After I hung up I put on my coat. Down the block in the other direction there was a bodega that was also 24 hours and I knew would be able to make me a better deal for more of the liquids I so desperately craved. I had been wearing the same clothes for about two days but made no effort to do anything except put on outerwear and find some money.
I made it down the block and into the bodega just fine, but something, I don't know if it was the smell of the slightly rotten deli meat or the hundreds of virgin mary candles but I knew something was not going right. I found my juice and ginger ale and tossed some dollar bills on the counter. At this point I could not hold myself upright without leaning on the counter but I took my purchases (because we all know that the best thing to do when you can't handle your own body weight is add a quart of OJ and a 2 liter of Canada Dry) and walked out.
This is where things get hazy. I know I made it across the street before I faceplanted.
As a kid I was always epically jealous of girls who fainted. It was the way to get attention. I used to wish that I could do it just once so that when I faked it it would at least look realistic (I was very method in my pretty, pretty princessness).
I don't quite know what happened when I really did faint - I do hope that there was an instant where I was having my teen-queen-movie-first-kiss moment where it was like, "This is it!" but I spent most of the way to the ground unconsious so there is no way to know.

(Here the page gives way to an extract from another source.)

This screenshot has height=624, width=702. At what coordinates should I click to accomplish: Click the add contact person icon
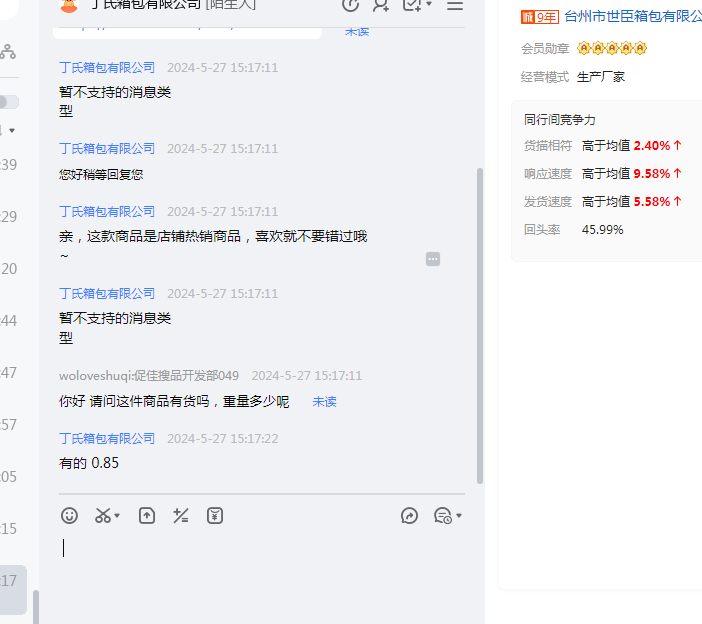381,5
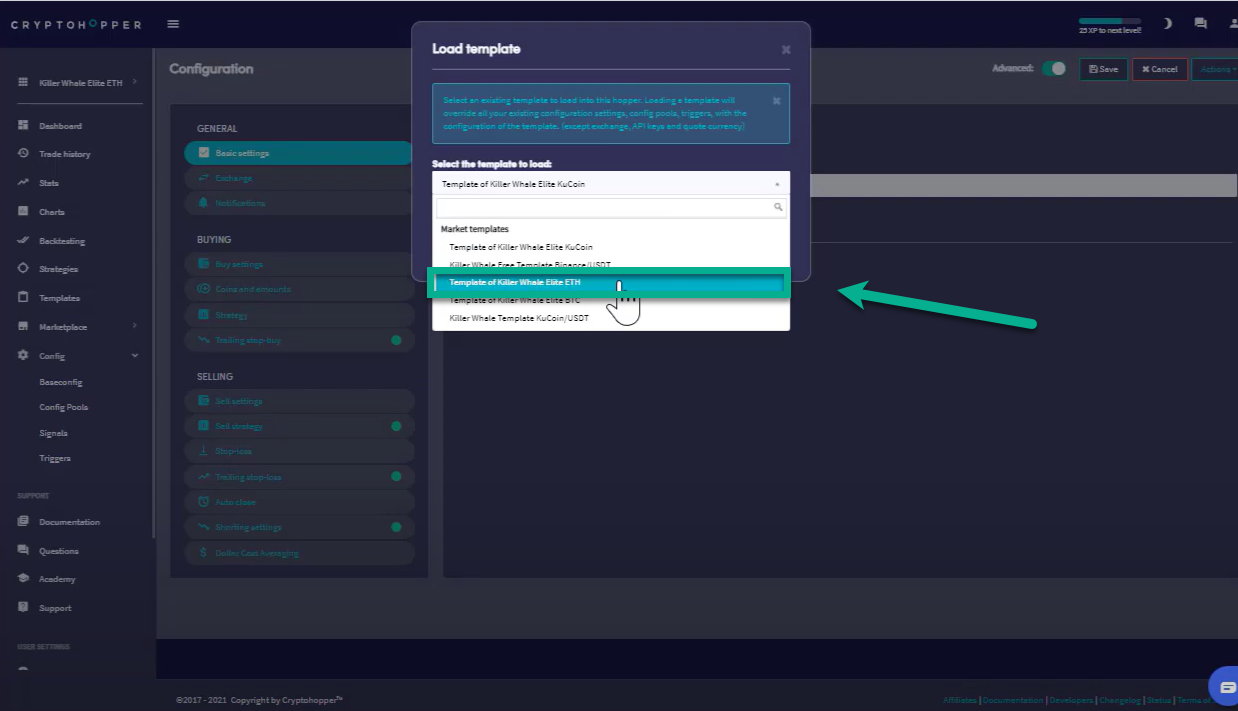Click the search magnifier in dropdown

pyautogui.click(x=778, y=207)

Once I hit the asphalt I regained as much consiousness as can be expected pretty quickly. At this moment, this could have taken a very SVU turn. A smelly-ass 20-year old, with no identification on her, is passed out on the street corner at like 11:30 at night, and when I first opened my eyes I was totally disoriented (probably because I was lying on the ground) and so I kept saying, "this is not where I am supposed to be."
Luckily, the first person to come upon me muttering to myself wished me no harm. Once he realized that I was still talking about not being in the right place he probably wished himself away from this sketchtastic scene. But he very nicely asked me if he should call an ambulance.
"No, I'm fine."
Like I said- not super good at being sick.
I managed to stand up, fall back down and then stand up again while still insisting that I was totally fine and that I just needed to go one block and I would be home.
He was super wary about all this so, naturally, I negotiated, "listen, you can watch me walk to my apartment and then if I fall down again, you can call an ambulance."
He seemed fine with these terms so I stumbled home as fast as I could with the thought that the faster I walked the less likely I would be to pass out. This logic managed to work as I made it in and up two flights of stairs, through my unlocked door and into bed before passing out again.
But Rachel, what about the orange juice and ginger ale?!
Don't worry. They made it all the way through this journey unscathed some how and were incredibly restorative, making this entire adventure totally worth it.